▸ Questions sur l'extrait
a) D'après l'extrait, comment la contention mécanique et chimique est-elle considérée ?
b) Traduisez en anglais la phrase suivante de l'extrait : « Le handicap en soi n’est pas une raison suffisante pour limiter la capacité juridique d’une personne, a indiqué la délégation. »
c) Affichez sans aucune modification le passage de l'extrait qui commence par les mots contenant « Le handicap en » et se termine par « valoir leurs droits. ».

▸ Extrait choisi
-=-=-

La délégation a indiqué que les autorités de la province de Buenos Aires avaient lancé leur propre réforme de la santé mentale, axée notamment sur la désinstitutionnalisation, la fermeture des « asiles », la mise en place d’équipes soignantes communautaires et l’autonomisation des personnes handicapées. La province applique des lignes directrices basées sur la Convention relative aux droits des personnes handicapées pour guider ses initiatives de désinstitutionnalisation, a ajouté la délégation.

Interrogée sur la question des pratiques préjudiciables, la délégation a indiqué que les autorités, après une enquête approfondie, ont conclu que les psychochirurgies étaient des pratiques expérimentales non encore homologuées, et validées dans certains cas par des tuteurs de personnes handicapées. Les autorités ont recommandé très clairement que les électrochocs ne soient plus appliqués ; mais cette pratique est déjà en voie de disparition. Quant à la contention mécanique et chimique, elle est considérée comme une mesure de dernier recours face à une crise entraînant des actes de violence.

Le handicap en soi n’est pas une raison suffisante pour limiter la capacité juridique d’une personne, a indiqué la délégation. Le Gouvernement prépare un projet de révision des conditions d’exercice de la capacité juridique, axé plus particulièrement sur les femmes, les filles et les personnes autochtones handicapées. La délégation a ensuite décrit le système argentin d’aide juridique gratuite et les modifications qui y sont apportées pour que les personnes handicapées puissent faire valoir leurs droits.

-=-=-

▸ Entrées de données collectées

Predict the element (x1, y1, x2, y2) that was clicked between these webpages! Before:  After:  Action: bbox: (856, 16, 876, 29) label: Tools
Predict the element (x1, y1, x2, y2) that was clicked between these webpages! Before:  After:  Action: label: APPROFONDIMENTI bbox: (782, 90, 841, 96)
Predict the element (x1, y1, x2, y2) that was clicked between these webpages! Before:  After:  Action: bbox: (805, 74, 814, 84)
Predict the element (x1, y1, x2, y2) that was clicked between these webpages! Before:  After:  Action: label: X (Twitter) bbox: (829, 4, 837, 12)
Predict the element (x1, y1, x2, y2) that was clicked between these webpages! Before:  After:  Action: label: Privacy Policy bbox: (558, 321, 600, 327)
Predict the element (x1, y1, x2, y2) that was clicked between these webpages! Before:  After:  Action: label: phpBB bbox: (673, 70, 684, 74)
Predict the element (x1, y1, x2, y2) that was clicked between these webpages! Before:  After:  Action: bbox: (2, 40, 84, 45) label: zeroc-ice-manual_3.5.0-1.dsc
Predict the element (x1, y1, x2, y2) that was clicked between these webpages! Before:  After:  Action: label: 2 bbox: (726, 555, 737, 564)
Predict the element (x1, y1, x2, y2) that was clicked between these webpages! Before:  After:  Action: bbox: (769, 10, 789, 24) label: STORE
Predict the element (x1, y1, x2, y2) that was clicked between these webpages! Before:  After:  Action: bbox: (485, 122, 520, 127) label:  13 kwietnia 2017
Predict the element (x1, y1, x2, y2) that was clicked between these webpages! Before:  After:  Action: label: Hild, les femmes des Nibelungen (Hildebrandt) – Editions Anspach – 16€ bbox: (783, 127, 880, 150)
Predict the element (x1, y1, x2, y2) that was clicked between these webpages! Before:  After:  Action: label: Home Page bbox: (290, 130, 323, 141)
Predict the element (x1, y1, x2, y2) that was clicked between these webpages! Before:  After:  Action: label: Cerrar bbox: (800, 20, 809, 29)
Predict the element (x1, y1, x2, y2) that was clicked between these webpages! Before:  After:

-=-=-

▸ Réponses dans l'ordre
a) Comme une mesure de dernier recours face à une crise entraînant des actes de violence.

b) Disability in itself is not a sufficient reason to limit a person's legal capacity, the delegation said.

c)
Le handicap en soi n’est pas une raison suffisante pour limiter la capacité juridique d’une personne, a indiqué la délégation. Le Gouvernement prépare un projet de révision des conditions d’exercice de la capacité juridique, axé plus particulièrement sur les femmes, les filles et les personnes autochtones handicapées. La délégation a ensuite décrit le système argentin d’aide juridique gratuite et les modifications qui y sont apportées pour que les personnes handicapées puissent faire valoir leurs droits.